> GIVEN TEXT

Back to Xgo

The XGo classfile specification

doc/classfile-spec.md

1.7.121.9 KB
Original Source

The XGo classfile specification

This document defines the syntax and semantics of XGo classfiles.

A classfile is a source file that is compiled as a generated class type plus a set of generated methods and helper glue.

There are two kinds of classfiles:

  • A normal classfile, which is an otherwise unregistered .gox file
  • A framework classfile, which is a file whose class extension is registered by the classfile registry

Terms

The following terms are used throughout this document:

  • Class extension: the normalized classfile suffix used for framework lookup, e.g., _app.gox and .gsh
  • Class file stem: the filename without the class extension
  • Class type: the generated named type for a classfile
  • Field declaration block: the unique top-level var declaration that is interpreted as class fields rather than package variables
  • Shadow entry: the synthetic function created from top-level statements
  • Project classfile: the framework file that represents the project-level class
  • Work classfile: a framework file that represents a non-project class within the same framework
  • Base class: an embedded framework type declared by classfile metadata

File classification

Class extension extraction

Class extension extraction operates on the base filename.

For a filename whose last path extension is not .gox, the class extension is the last path extension.

For a filename whose last path extension is .gox, the class extension is:

  • The suffix beginning at the last underscore, if the underscore occurs before .gox and is not the first character of the filename
  • Otherwise .gox

Examples:

  • Rect.gox has class extension .gox
  • main_app.gox has class extension _app.gox
  • main.gsh has class extension .gsh

Source-file kinds

A source file is treated as a classfile if and only if one of the following is true:

  • Its filename is recognized by the classfile registry
  • Its filename ends in .gox and its normalized class extension is not recognized by the registry

If the second rule applies, the file is a normal classfile.

> DATASET EXCERPT

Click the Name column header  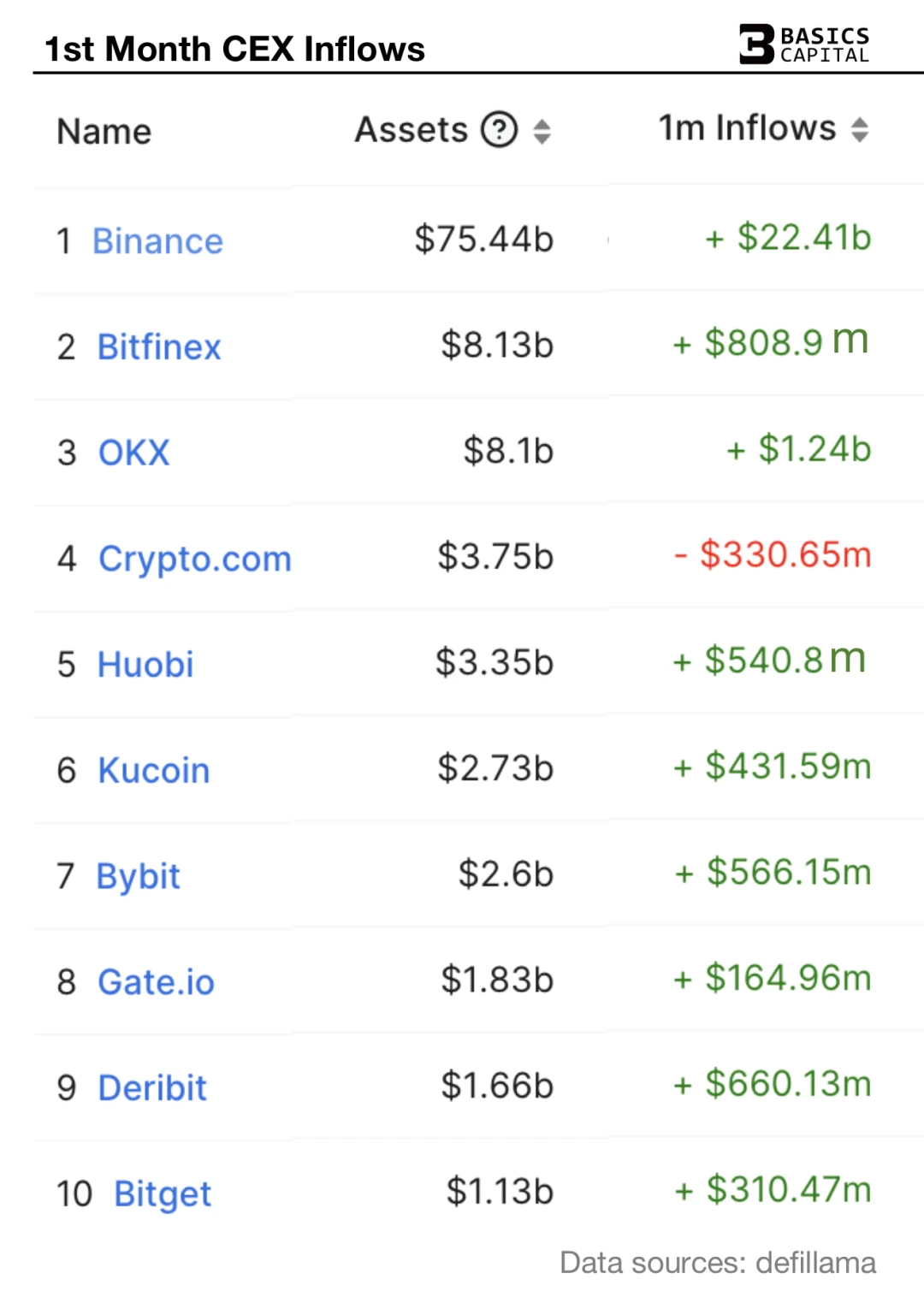pos(104,132)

> EXERCISE INSTRUCTIONS
- a) Quote the XGo classfile specification from "Class extension extraction operates" to "last path extension.".
- b) According to the XGo classfile specification, what class extension does main_app.gox have?
- c) Carry on the XGo classfile specification after its last sentence.

> RESULTS OF THE TASKS
- a)
Class extension extraction operates on the base filename.

For a filename whose last path extension is not .gox, the class extension is the last path extension.

- b) _app.gox

- c)
If the first rule applies, the file is a framework classfile.

Project and work classification

Each recognized class extension belongs to exactly one framework registration.

A recognized file is a project classfile if the registration marks it as a project file for the pair (class extension, filename). Otherwise it is a work classfile.

A recognized file is classified as follows:

  • If a project extension and a work extension are different, every file whose normalized class extension equals the project extension is a project file
  • If a project extension and a work extension are the same, only the filename main plus that extension is a project file and all other files with the same extension are work files

Examples:

  • Under metadata where the project extension and work extension are both _case.gox, main_case.gox is a project file and foo_case.gox is a work file
  • Under metadata where _app.gox is the project extension and _cmd.gox is the work extension, demo_app.gox is a project file and list_cmd.gox is a work file

Source form

Package clause

A classfile may omit the package clause.

If a classfile omits the package clause, it is compiled as if it declared package main.

Imports

Import declarations follow ordinary XGo source-file rules:

  • Import declarations must appear before all non-import declarations and top-level statements
  • Ordinary source-level imports remain ordinary package imports after lowering

Top-level structure

Ignoring comments, a classfile has the following top-level structure:

ebnf
Classfile = [ PackageClause ] { ImportDecl } { ClassDecl } [ TopLevelStmtList ] .
ClassDecl = ConstDecl | TypeDecl | VarDecl | FuncDecl .
TopLevelStmtList = StatementList .

The optional TopLevelStmtList must be the final top-level construct in the file. After the first top-level statement is encountered, the remainder of the file is parsed using ordinary function-body statement-list rules as the body of the shadow entry.

Accordingly, constructs that are valid as statements inside a function body, including local declaration statements such as var x = 1, become part of the shadow entry rather than remaining top-level declarations.

Field declaration block

For the purposes of class lowering, at most one top-level var declaration is interpreted as the field declaration block.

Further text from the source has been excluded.